As a first step, it’s important to realize that a lot of the pressure that comes with the holiday season is due to society’s perceptions of what this time of year should be like. “Generally speaking, holidays are portrayed in culture or through media as joyous celebrations of traditions with loved ones,” explains Sabrina Saucier, LCSW, and a therapist at Alma. “Therefore, individuals dealing with grief may internally struggle between how they actually feel versus what they are ‘supposed’ to feel like.”
- Sabrina Saucier, Sabrina Saucier is a clinical social worker and therapist.
That tension is difficult (read: near impossible) to shake off, so instead of trying to, if you have the bandwidth now, you can give yourself an upper hand by using that energy to preparing for grief during the holidays. Let this be a season where you need to think on your feet less and can focus on taking care of yourself more.
Take time to think about plans you can break
One of my go-to strategies for hard grief days is making plans that I know I can break if need be with people I know will understand. I started doing this at first during death anniversaries, but found it to be as helpful for holidays, too. The key requirements for this strategy are honesty (both with yourself and others) and a commitment to give room to whatever your feelings are on a given day.
Developing a deeper level of self-awareness can make this easier. “It can be helpful to understand that you may have different limitations around the holidays this year,” notes Saucier. "Setting boundaries and realistic expectations can help you manage or steer clear of situations that you may not be ready for.”
Find alternatives to the traditions that no longer resonate
If certain traditions just won't feel the same without the presences of a loved one who's passed, you may find relief from your grief by introducing a new form of celebration instead. That's what Kayla Nedza, author of Things I Could Never Thank You For ($17) and host of the Wellness Glow Up podcast, and her family did after her mom died in 2014. “We shifted our holiday meals to sit at our kitchen table with four chairs versus our dining room table with six chairs, which left a very vacant spot open for us to continue to be reminded that our Mom wasn't there,” she says. “It's those small things that pop up that I needed to navigate alongside my family to ensure that we were creating a new way to do the holidays with our new family structure, rather than doing something out of habit that didn't work for us.”

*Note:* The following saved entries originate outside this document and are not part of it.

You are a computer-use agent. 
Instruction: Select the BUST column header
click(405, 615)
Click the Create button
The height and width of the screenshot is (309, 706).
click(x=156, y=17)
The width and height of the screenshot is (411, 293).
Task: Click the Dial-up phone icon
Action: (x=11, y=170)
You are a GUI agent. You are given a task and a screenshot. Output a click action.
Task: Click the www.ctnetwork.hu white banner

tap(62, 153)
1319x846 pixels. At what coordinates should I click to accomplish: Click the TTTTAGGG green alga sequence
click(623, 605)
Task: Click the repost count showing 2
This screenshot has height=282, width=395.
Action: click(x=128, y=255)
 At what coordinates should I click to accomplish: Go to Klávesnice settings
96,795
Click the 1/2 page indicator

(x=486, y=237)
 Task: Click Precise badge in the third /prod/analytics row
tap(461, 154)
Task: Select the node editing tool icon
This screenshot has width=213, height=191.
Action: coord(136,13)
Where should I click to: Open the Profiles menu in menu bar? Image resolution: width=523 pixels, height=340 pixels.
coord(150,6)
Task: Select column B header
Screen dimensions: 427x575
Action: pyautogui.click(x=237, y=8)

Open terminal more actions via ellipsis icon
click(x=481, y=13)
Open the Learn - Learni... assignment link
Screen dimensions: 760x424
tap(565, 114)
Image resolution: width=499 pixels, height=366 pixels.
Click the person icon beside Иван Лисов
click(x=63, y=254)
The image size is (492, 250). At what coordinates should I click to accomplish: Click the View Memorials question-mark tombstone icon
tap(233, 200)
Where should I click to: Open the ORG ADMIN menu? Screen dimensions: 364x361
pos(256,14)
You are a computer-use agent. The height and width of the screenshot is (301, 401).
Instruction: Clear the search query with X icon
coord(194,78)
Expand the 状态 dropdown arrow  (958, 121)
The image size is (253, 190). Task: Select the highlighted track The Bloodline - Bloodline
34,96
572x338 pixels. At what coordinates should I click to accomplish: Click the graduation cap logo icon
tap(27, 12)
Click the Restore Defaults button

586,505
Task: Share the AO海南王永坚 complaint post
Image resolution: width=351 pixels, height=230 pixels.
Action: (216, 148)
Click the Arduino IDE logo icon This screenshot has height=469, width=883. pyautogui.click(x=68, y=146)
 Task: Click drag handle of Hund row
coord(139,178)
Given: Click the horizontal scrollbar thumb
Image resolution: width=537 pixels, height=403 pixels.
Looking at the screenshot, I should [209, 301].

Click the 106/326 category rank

Of course, asking your family and friends to alter time-honored holiday plans can be tricky. But something that can make those conversations go a little smoother is having a few phrases on hand that'll help you communicate your needs effectively. Saucier offered some templates you can personalize to fit your own boundaries:
- “I really appreciate your invite, but I don’t feel ready to participate this year”.
- “ I know I usually (do/bring/host) ___, but instead I am going to ___ this year”
- “I would appreciate it if we can change the subject”
- “Excuse me, I am going to step outside for a few minutes”
- “I really miss __ and I’d love to honor them this year by ___”
- “I really appreciate our traditions, but I thought we could do things a little differently this year”
Preparing ahead of time for the holiday season doesn’t guarantee that your grief won’t manifest or that it’ll necessarily be less heavy this year. But taking time now to consider how you'd like to hold space for yourself can make the hard more manageable.